[FOM] 361: Finite Promise Games
Harvey Friedman
friedman at math.ohio-state.edu
Wed Sep 2 13:02:05 EDT 2009
We have had the idea that perhaps it would be even more elementary to
have Bob make PROMISES during the game. Then Bob wins the game if and
only if all of Bob's PROMISES are kept.
I had thought till now that this was purely cosmetic, and might even
obscure the mathematical content - i.e., possible connections with
core mathematics.
However, I now realize that bringing in promises during the game
serves to open up new possibilities for further simplifications of the
game - especially from the point of view of the nonprofessional.
FINITE INTEGER GAMES WITH PROMISES
by
Harvey M. Friedman
September 2, 2009
As usual, SMAH+ = ZFC + "for all k there is a strongly k-Mahlo
cardinal". SMAH = ZFC + {there is a strongly k-Mahlo cardinal}_k. That
various two person games can be won, is provable in SMAH+ but not in
ZFC.
1. Finite PL Copy/Inversion game.
2. Finite Polynomial PL Copy/Inversion game.
3. Finite Order Invariant Copy/Inversion game.
4. Finite Linear Copy/Inversion game.
1. FINITE PL COPY/INVERT GAMES.
Z is the set of all integers. N is the set of all nonnegative
integers. All letters represent integers.
We say that T:N^k into N is PL if and only if it is piecewise linear
with integer coefficients. I.e., T can be defined by various affine
functions with integer coefficients on each of finitely many pieces,
where each piece is defined by a finite set of linear inequalities
with integer coefficients.
Let T:N^k into N be PL. A T inversion of x is some y_1,...,y_k < x
such that T(y_1,...,y_k) = x.
We now define the game G(T,n,s), n,s >= 1. G(T,n,s) consists of n
alternating plays by Alice and Bob.
At every stage of the game, Alice is required to play x in [0,s] of
the form y + z or w!, where y,z are integers previously played by Bob
(Alice's offering). Bob is then required to
(accept x) play x and PROMISE that there will be no T inversion of x
among the integers ever played by Bob; or
(reject x) PROMISE that x is never played by Bob, and play a T
inversion of x.
AS IN ALL GAMES THROUGHOUT THIS ABSTRACT, Bob wins if and only if Bob
has kept all of his PROMISES. We will not mention this obvious winning
condition again.
THEOREM 1.1. Let T be in PL and n,s >= 1. Bob wins G(T,n,s).

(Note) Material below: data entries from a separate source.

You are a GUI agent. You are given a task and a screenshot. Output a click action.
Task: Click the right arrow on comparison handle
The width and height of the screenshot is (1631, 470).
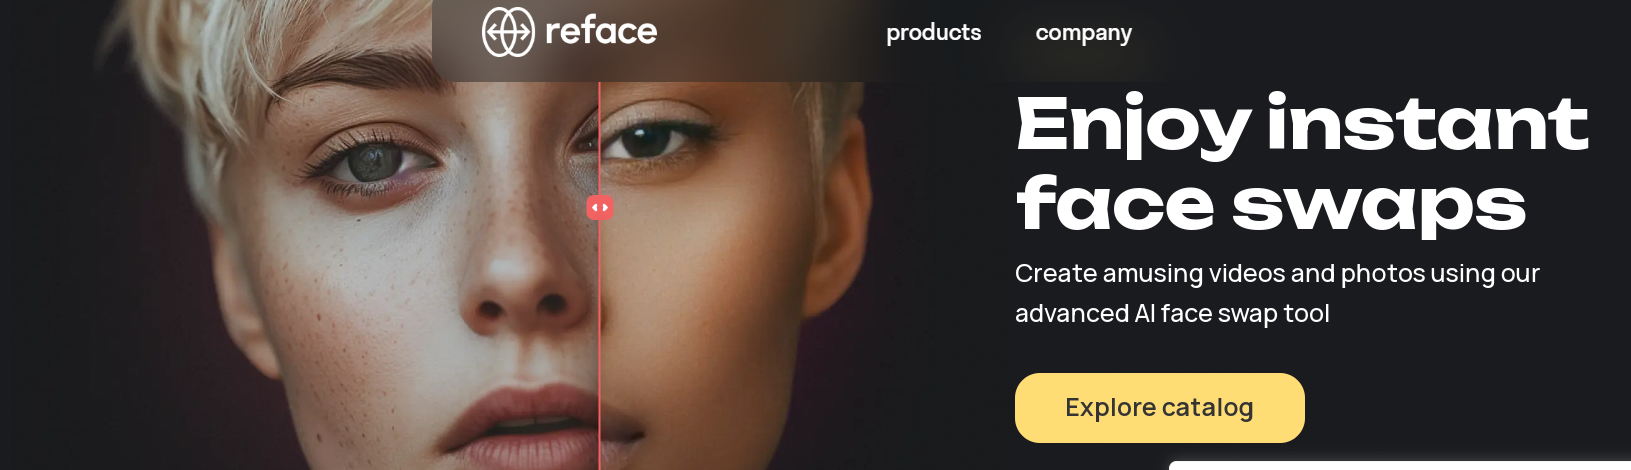605,208
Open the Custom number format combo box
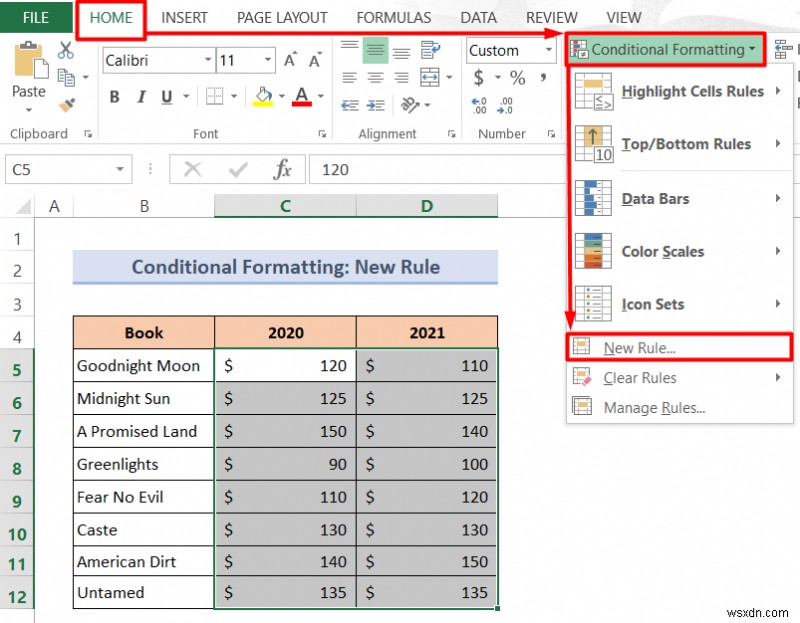Screen dimensions: 800x623 click(x=510, y=50)
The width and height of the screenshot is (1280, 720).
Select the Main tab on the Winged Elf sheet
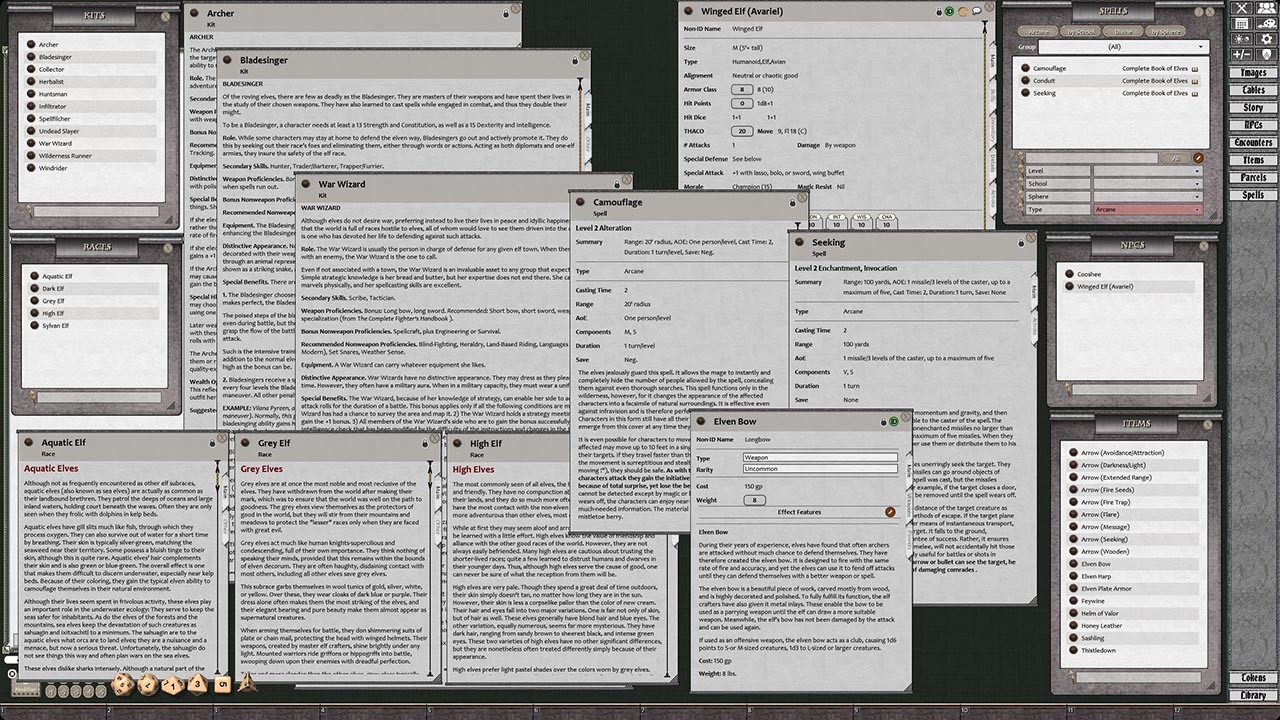992,60
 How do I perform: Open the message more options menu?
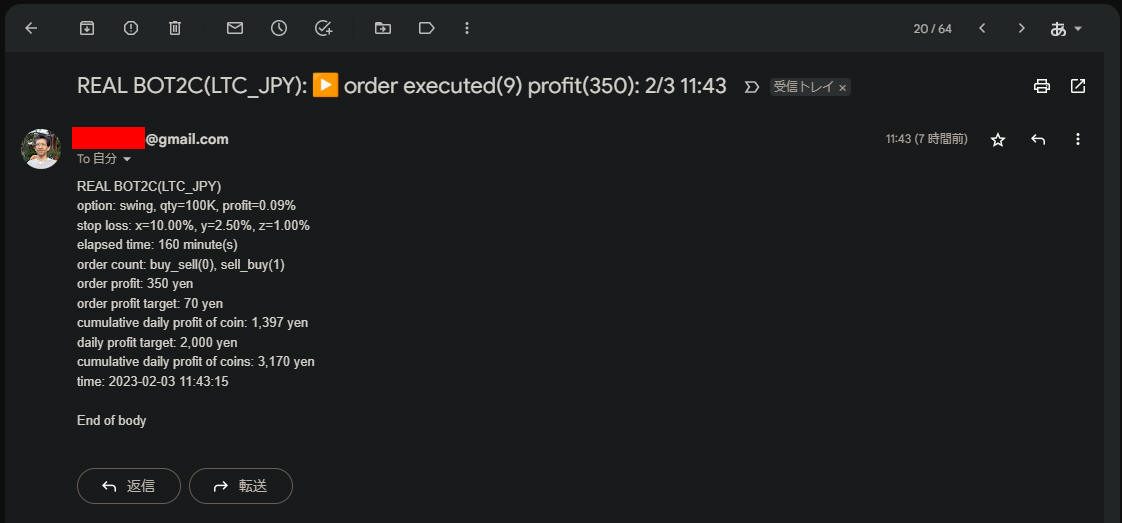(x=1078, y=140)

PROPOSITION 1.2. Let T be in PL and n >= 1. If m,s are sufficiently
large then Bob wins G(T,n,s) even if Bob accepts all factorials > m
offered by Alice.
THEOREM 1.3. Theorem A1.1 is provable in RCA_0. Proposition 1.2 is
provable in SMAH+ but not in any consistent fragment of SMAH.
Proposition 1.2 is provably equivalent, in ACA, to 1-Con(SMAH). The
"sufficiently large" as a function of T,n is a provably recursive
function of SMAH+ that eventually dominates all provably recursive
functions of SMAH. For each n, Proposition 1.2 is provable in RCA_0,
but the proofs grow in length as n increases, according to a provably
recursive function of SMAH+ that eventually dominates all provably
recursive functions of SMAH.
2. FINITE POLYNOMIAL COPY/INVERT GAMES.
Let P:Z^k into Z be a polynomial with integer coefficients. A special
P inversion at x in Z consists of 0 < y_1,...,y_n < x/2 such that
P(y_1,...,y_n) = x.
We now define the game G(P,Q,n,s), n,s >= 1, where P,Q:Z^k into Z are
polynomials with integer coefficients. G(P,Q,n,s) consists of n
alternating plays by Alice and Bob.
At every stage of the game, Alice is required to play x in [-s,s] of
the form P(y), Q(y), or z!!, where y is a k tuple of integers
previously played by Bob (Alice's offering). Bob is then required to
(accept x) play x and PROMISE that there will be no special P or Q
inversion of x among the integers ever played by Bob; or
(reject x) PROMISE that x is never played by Bob, and play a special P
or Q inversion of x.
THEOREM 2.1. Let P,Q:Z^k into Z be polynomials with integer
coefficients, and n,s >= 1. Bob wins G(P,Q,n,s).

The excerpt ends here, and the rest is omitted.